Варвара подошла к сараю. Замок висел на ржавой петле — большой, амбарный, но такой старый, что, казалось, рассыплется от одного удара. Она подняла топор, замахнулась — и не смогла ударить.
Рука не поднималась.
«Я — комсомолка, — твердила она. — Я — агроном. Я не воровка».
За спиной кашлянула Манефа.
— У тебя нет выбора, — сказала она тихо. — Либо ты сейчас ударишь, либо мы вернёмся ни с чем, и Ванька умрёт. Ты хочешь, чтобы он умер?

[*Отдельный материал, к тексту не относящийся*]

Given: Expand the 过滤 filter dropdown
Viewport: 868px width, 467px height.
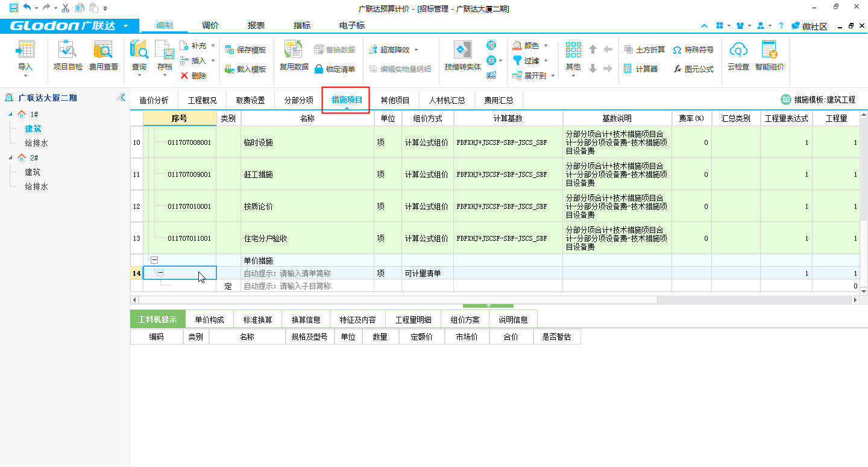Looking at the screenshot, I should [530, 60].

Варвара зажмурилась. Увидела лицо Анисьи. Услышала молчание Ваньки. И ударила.
Замок звякнул, но не поддался. Она ударила ещё раз, ещё — с остервенением, которого сама в себе не подозревала. Металл заскрежетал, и на четвёртый удар замок раскололся пополам и упал в снег.
Варвара отбросила топор, рванула дверь и вошла внутрь.
В сарае было темно и пахло мышами, прелой соломой и — самым главным, самым невозможным запахом — зерном. Сухим, тёплым, хлебным запахом, от которого у Варвары закружилась голова и свело желудок спазмом голода.
Она нащупала мешки — они лежали вдоль стены, плотные, шершавые на ощупь. Один, средний, она попыталась поднять — и не смогла. Мешок весил пуд, не меньше.
— Давай вместе, — раздался голос Манефы. Старуха вошла следом, и вдвоём они выкатили мешок к двери, потом волоком — по снегу, к опушке леса.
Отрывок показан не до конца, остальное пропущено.